Work item: Only lines below containing the string "rent" should be counted; please give that count by itself.

Dataset entries:

════

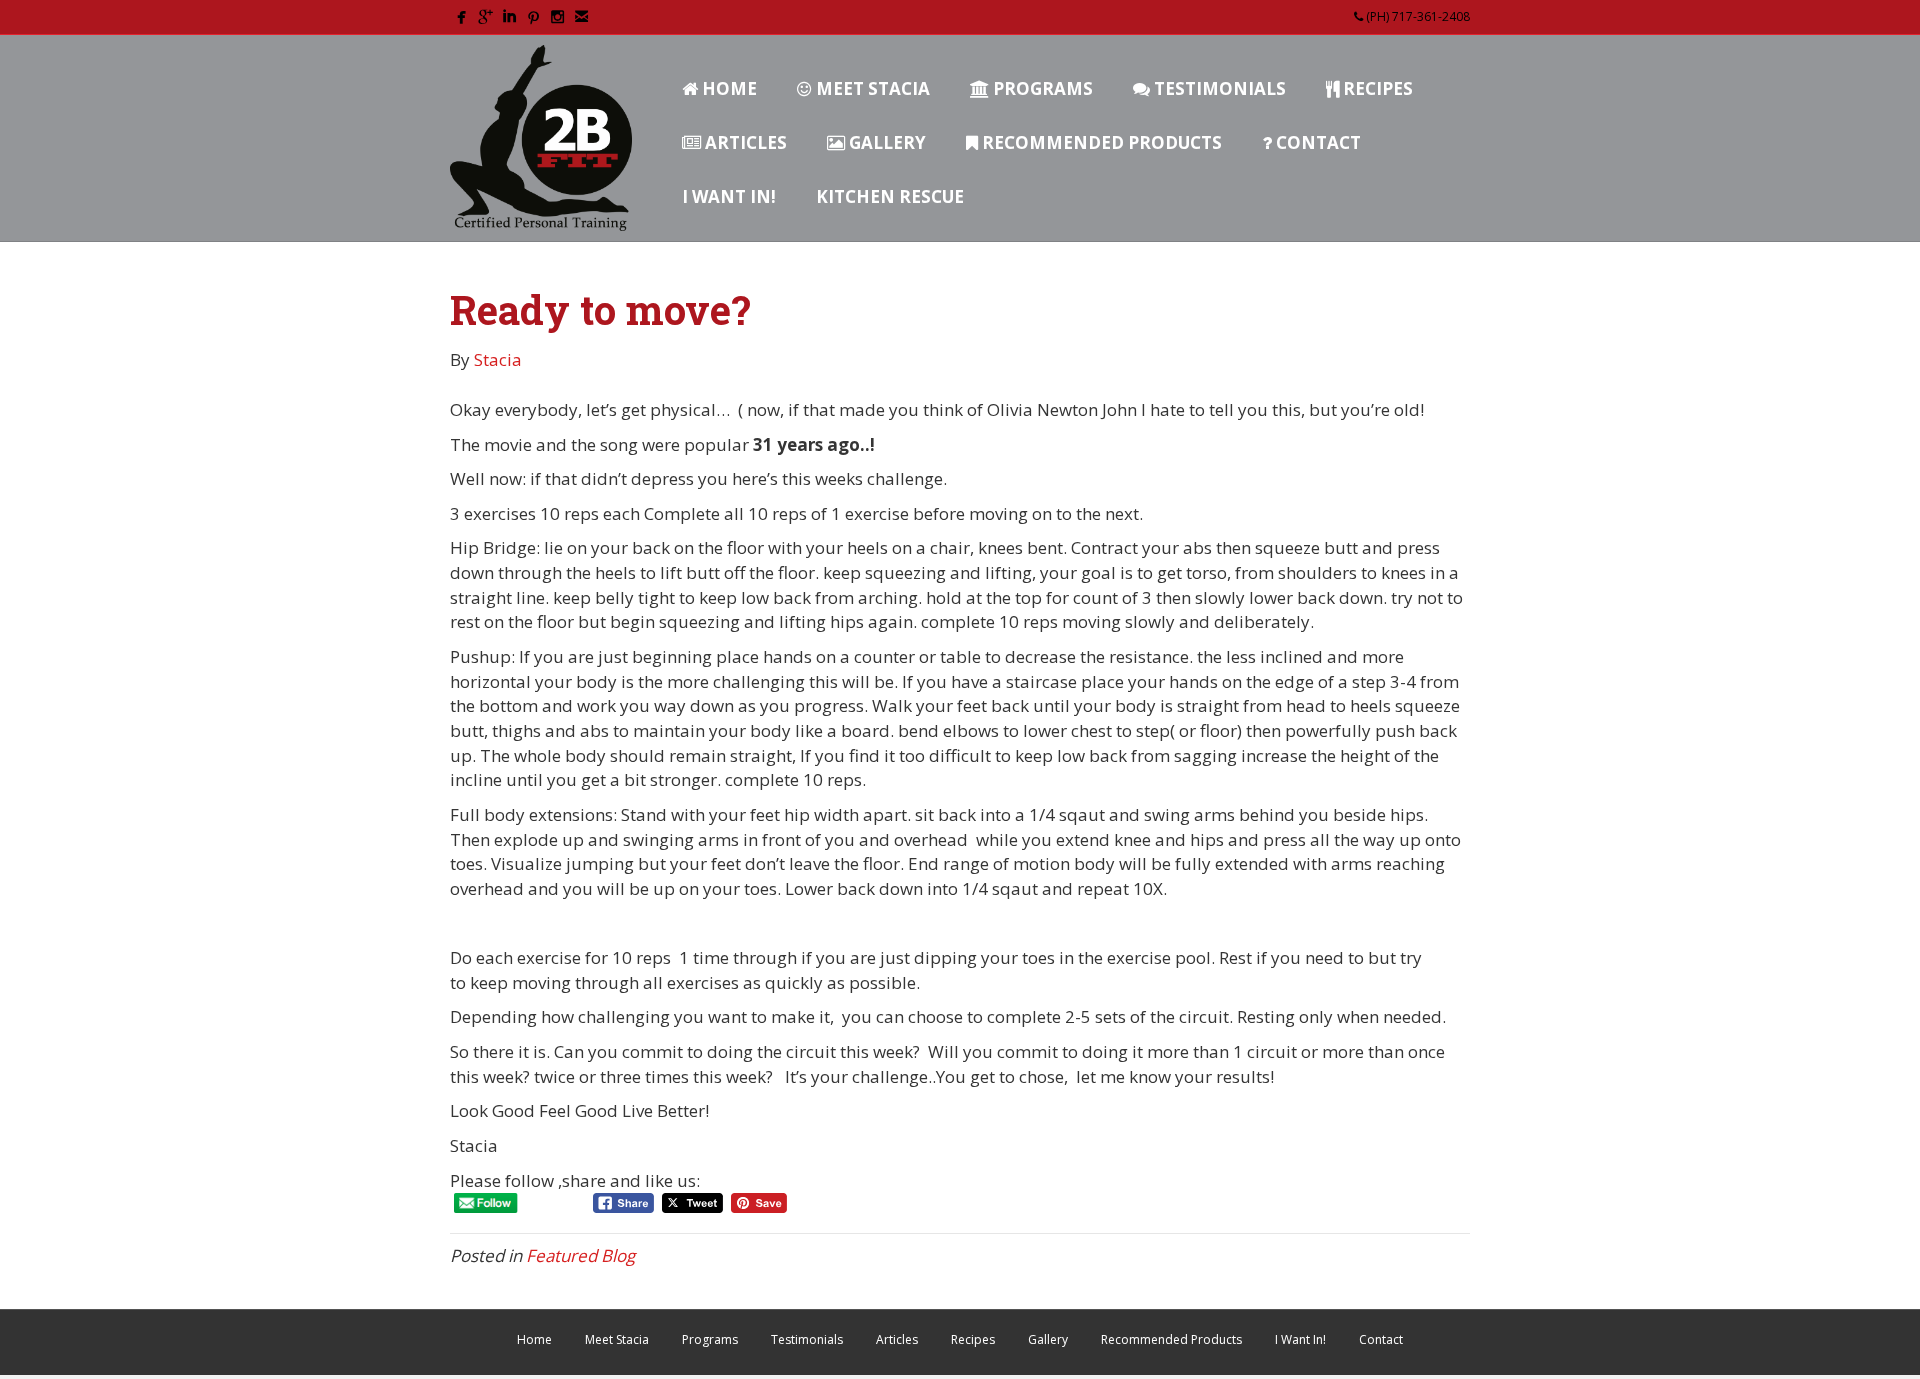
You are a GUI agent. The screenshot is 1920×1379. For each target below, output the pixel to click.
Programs (1041, 88)
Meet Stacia (871, 88)
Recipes (1376, 88)
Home (727, 88)
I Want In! (729, 196)
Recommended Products (1100, 142)
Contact (1316, 142)
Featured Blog (580, 1255)
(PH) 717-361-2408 (1416, 16)
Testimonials (1218, 88)
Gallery (885, 142)
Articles (744, 142)
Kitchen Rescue (890, 196)
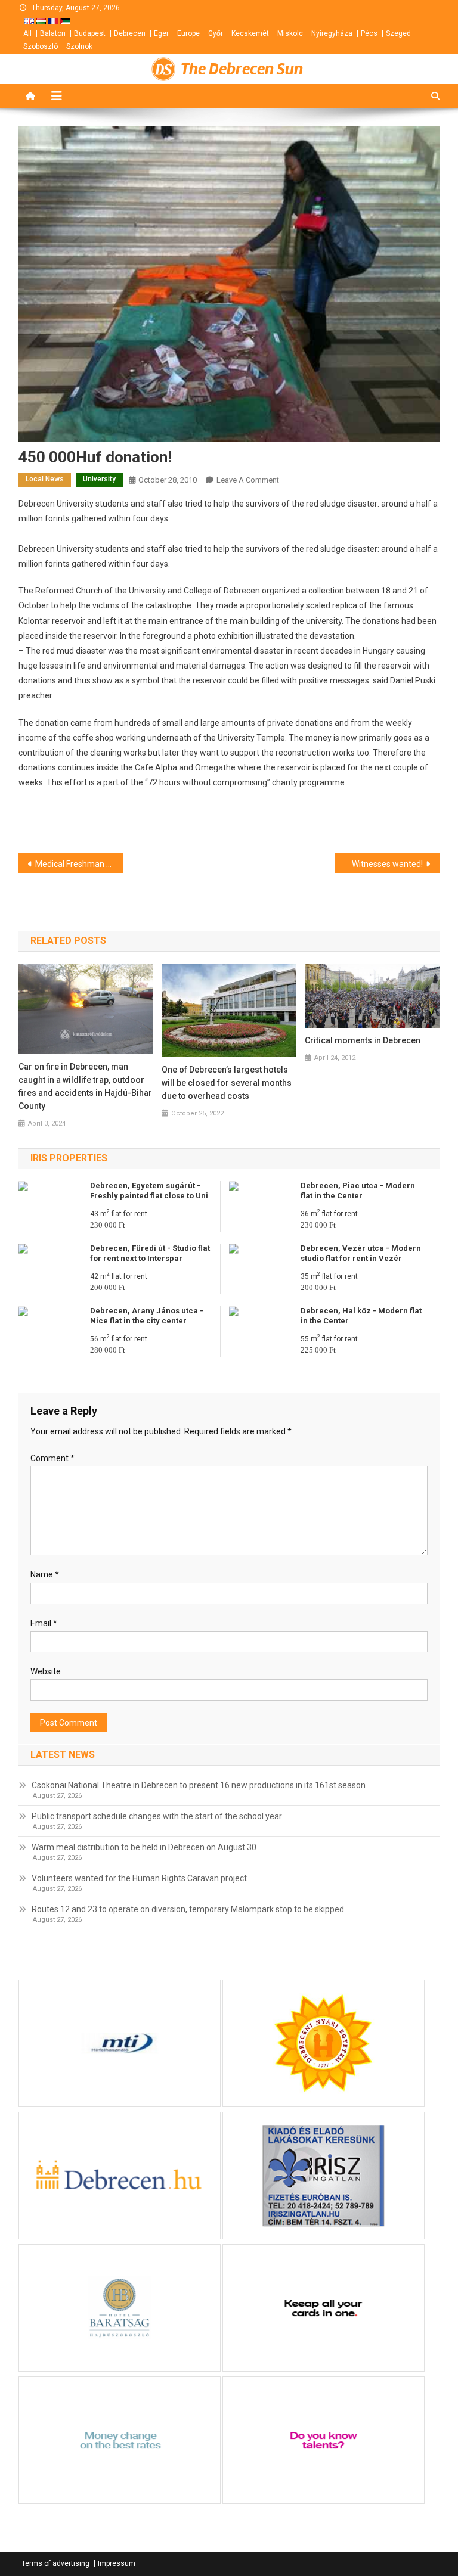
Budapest (90, 33)
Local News (45, 479)
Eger (161, 33)
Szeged (398, 33)
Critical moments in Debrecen (362, 1040)
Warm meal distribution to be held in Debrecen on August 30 (144, 1847)
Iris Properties (68, 1158)
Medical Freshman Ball (77, 864)
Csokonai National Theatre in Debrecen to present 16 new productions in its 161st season (199, 1785)
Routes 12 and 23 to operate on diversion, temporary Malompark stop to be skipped (188, 1909)
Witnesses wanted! (387, 864)
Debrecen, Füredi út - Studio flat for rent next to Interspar (150, 1253)
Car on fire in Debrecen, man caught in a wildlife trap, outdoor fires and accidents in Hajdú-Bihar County (85, 1086)
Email (43, 1623)
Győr (215, 33)
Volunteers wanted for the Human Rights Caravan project (139, 1878)
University (99, 479)
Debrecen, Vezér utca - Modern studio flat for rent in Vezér (361, 1253)
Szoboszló (40, 46)
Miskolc (290, 33)
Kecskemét (250, 33)
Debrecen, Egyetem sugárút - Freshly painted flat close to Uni (149, 1190)
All (27, 33)
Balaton (53, 33)
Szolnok (79, 46)
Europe (188, 33)
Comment (52, 1458)
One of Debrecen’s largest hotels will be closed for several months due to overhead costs (227, 1083)
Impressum (116, 2563)
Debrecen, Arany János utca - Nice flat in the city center (146, 1315)
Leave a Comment (247, 480)
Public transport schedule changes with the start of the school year (157, 1816)
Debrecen (130, 33)
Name (44, 1574)
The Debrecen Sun (242, 69)
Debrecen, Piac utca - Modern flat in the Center (358, 1190)
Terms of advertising (55, 2563)
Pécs (369, 33)
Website (45, 1671)
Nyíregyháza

════

Task solution: 2